● Exercise goal:
Check every line below for the word "arrow" and show those that hold it.

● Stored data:
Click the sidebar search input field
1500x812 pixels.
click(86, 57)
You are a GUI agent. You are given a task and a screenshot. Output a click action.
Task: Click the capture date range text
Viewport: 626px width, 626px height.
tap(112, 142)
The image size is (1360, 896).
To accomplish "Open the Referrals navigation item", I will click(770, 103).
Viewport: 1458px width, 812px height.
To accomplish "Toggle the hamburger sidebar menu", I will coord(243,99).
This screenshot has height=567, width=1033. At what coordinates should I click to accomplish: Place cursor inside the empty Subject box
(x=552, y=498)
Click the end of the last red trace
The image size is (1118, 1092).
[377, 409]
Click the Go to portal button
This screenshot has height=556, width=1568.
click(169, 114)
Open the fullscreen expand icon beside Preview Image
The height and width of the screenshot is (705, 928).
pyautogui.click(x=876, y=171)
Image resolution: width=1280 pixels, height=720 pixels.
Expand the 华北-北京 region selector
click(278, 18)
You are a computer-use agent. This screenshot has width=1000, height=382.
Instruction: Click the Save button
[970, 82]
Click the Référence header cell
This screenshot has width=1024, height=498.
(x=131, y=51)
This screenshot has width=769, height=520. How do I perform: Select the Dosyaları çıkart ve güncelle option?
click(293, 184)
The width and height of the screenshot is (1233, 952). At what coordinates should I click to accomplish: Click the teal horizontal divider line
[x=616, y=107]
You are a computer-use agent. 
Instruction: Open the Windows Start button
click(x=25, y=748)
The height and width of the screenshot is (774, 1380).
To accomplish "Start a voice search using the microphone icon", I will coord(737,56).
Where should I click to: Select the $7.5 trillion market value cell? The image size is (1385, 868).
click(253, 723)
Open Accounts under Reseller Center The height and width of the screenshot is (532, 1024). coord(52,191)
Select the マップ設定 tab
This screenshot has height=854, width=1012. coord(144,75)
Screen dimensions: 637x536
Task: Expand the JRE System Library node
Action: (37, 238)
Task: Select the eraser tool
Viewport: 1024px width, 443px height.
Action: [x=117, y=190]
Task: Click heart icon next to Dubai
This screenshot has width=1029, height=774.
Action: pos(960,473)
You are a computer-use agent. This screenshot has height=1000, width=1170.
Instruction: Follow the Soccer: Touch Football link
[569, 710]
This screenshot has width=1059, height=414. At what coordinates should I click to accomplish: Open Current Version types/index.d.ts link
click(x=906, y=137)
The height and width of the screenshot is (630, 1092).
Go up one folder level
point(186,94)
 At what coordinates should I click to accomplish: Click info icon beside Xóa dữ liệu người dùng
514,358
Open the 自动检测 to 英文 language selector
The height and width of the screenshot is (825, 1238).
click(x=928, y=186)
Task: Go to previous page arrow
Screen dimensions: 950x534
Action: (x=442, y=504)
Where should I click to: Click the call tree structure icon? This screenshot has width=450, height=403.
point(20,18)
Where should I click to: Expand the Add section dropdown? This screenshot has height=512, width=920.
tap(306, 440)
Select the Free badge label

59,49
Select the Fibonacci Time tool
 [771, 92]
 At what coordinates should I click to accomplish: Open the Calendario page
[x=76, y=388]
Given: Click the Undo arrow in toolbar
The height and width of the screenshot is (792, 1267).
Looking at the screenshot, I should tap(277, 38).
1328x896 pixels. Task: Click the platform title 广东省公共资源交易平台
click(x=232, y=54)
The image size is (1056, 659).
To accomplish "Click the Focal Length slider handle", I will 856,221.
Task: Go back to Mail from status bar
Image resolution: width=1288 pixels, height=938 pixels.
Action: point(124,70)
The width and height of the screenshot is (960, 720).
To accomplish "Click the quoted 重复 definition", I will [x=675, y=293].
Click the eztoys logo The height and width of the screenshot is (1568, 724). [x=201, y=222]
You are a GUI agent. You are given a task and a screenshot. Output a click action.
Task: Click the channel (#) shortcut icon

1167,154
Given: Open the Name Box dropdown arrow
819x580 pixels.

● Completed exercise:
Task: Go to previous page arrow
Given: Click the Undo arrow in toolbar
Given: Open the Name Box dropdown arrow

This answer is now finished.